### [DATASET RECORDS]
───

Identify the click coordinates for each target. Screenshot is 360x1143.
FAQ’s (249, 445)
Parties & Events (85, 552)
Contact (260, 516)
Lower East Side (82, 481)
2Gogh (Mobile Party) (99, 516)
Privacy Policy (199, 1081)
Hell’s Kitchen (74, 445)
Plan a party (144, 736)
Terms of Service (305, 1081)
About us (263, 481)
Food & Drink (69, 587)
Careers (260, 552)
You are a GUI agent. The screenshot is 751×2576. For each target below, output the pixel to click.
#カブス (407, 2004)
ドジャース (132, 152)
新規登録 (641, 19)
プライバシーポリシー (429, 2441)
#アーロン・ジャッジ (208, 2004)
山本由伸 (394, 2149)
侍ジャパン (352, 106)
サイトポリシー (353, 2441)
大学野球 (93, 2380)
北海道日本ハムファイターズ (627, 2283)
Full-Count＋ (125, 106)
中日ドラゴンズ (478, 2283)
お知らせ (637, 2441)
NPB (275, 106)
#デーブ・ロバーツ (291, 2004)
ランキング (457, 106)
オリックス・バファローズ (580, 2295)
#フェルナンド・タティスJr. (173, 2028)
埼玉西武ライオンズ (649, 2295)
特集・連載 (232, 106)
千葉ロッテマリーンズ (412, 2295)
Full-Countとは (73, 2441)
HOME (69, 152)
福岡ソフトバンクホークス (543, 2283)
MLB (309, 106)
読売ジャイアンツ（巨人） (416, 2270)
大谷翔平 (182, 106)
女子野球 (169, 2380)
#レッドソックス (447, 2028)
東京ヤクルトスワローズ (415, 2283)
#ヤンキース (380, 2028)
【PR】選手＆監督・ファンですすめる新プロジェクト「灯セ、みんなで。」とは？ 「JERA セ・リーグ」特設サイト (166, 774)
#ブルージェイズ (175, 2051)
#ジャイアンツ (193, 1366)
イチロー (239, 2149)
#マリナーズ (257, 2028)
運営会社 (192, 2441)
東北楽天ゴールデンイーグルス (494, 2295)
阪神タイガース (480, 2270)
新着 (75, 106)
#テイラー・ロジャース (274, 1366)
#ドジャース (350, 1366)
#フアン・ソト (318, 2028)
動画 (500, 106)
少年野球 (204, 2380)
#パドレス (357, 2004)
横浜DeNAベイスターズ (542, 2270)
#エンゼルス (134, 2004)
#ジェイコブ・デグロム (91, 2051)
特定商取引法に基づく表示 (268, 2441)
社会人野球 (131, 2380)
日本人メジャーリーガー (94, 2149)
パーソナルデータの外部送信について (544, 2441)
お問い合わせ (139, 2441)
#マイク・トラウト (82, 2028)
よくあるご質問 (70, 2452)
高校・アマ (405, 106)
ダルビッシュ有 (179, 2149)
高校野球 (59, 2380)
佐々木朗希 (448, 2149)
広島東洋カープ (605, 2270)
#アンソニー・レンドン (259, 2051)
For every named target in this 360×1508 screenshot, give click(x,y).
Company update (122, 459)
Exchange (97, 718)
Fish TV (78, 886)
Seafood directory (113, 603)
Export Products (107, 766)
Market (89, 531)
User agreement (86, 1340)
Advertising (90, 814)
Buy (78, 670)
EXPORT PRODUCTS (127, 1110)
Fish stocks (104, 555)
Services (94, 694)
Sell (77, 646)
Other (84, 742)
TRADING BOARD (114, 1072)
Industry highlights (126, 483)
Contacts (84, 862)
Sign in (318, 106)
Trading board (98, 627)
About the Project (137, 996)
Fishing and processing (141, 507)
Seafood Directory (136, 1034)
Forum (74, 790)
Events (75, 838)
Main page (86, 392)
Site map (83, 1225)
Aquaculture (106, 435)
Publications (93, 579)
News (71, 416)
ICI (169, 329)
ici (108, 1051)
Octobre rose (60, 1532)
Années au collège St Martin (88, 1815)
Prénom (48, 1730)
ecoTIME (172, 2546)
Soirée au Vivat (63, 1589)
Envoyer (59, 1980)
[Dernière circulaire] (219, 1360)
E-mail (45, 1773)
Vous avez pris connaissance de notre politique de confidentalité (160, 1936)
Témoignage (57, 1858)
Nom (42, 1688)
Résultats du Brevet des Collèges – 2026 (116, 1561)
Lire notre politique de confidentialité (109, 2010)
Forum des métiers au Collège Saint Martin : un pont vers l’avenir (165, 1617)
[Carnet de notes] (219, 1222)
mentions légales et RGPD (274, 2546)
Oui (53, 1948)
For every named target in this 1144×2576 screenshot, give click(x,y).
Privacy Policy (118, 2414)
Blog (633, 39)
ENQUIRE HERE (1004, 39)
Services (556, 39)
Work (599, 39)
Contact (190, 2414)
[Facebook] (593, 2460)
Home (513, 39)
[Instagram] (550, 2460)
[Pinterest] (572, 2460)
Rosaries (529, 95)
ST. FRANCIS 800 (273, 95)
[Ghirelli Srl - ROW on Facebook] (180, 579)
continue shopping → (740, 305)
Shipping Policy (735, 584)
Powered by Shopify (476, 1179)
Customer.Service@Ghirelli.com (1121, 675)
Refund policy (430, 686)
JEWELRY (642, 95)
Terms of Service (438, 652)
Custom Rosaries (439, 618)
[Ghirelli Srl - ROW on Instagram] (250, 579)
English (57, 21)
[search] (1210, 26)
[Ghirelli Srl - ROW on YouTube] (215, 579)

───

### [WORK TO COMPLETE]
The output should be exactly the lines above from the line containing "Careers (260, 552)" to the line containing "Fish TV (78, 886)", inclusive, with no other lines.

### [OUTPUT FOR THIS TASK]
Careers (260, 552)
You are a GUI agent. The screenshot is 751×2576. For each target below, output the pixel to click.
#カブス (407, 2004)
ドジャース (132, 152)
新規登録 (641, 19)
プライバシーポリシー (429, 2441)
#アーロン・ジャッジ (208, 2004)
山本由伸 (394, 2149)
侍ジャパン (352, 106)
サイトポリシー (353, 2441)
大学野球 (93, 2380)
北海道日本ハムファイターズ (627, 2283)
Full-Count＋ (125, 106)
中日ドラゴンズ (478, 2283)
お知らせ (637, 2441)
NPB (275, 106)
#デーブ・ロバーツ (291, 2004)
ランキング (457, 106)
オリックス・バファローズ (580, 2295)
#フェルナンド・タティスJr. (173, 2028)
埼玉西武ライオンズ (649, 2295)
特集・連載 (232, 106)
千葉ロッテマリーンズ (412, 2295)
Full-Countとは (73, 2441)
HOME (69, 152)
福岡ソフトバンクホークス (543, 2283)
MLB (309, 106)
読売ジャイアンツ（巨人） (416, 2270)
大谷翔平 (182, 106)
女子野球 (169, 2380)
#レッドソックス (447, 2028)
東京ヤクルトスワローズ (415, 2283)
#ヤンキース (380, 2028)
【PR】選手＆監督・ファンですすめる新プロジェクト「灯セ、みんなで。」とは？ 「JERA セ・リーグ」特設サイト (166, 774)
#ブルージェイズ (175, 2051)
#ジャイアンツ (193, 1366)
イチロー (239, 2149)
#マリナーズ (257, 2028)
運営会社 (192, 2441)
東北楽天ゴールデンイーグルス (494, 2295)
阪神タイガース (480, 2270)
新着 (75, 106)
#テイラー・ロジャース (274, 1366)
#ドジャース (350, 1366)
#フアン・ソト (318, 2028)
動画 (500, 106)
少年野球 (204, 2380)
#パドレス (357, 2004)
横浜DeNAベイスターズ (542, 2270)
#エンゼルス (134, 2004)
#ジェイコブ・デグロム (91, 2051)
特定商取引法に基づく表示 (268, 2441)
社会人野球 (131, 2380)
日本人メジャーリーガー (94, 2149)
パーソナルデータの外部送信について (544, 2441)
お問い合わせ (139, 2441)
#マイク・トラウト (82, 2028)
よくあるご質問 (70, 2452)
高校・アマ (405, 106)
ダルビッシュ有 (179, 2149)
高校野球 (59, 2380)
佐々木朗希 (448, 2149)
広島東洋カープ (605, 2270)
#アンソニー・レンドン (259, 2051)
For every named target in this 360×1508 screenshot, give click(x,y).
Company update (122, 459)
Exchange (97, 718)
Fish TV (78, 886)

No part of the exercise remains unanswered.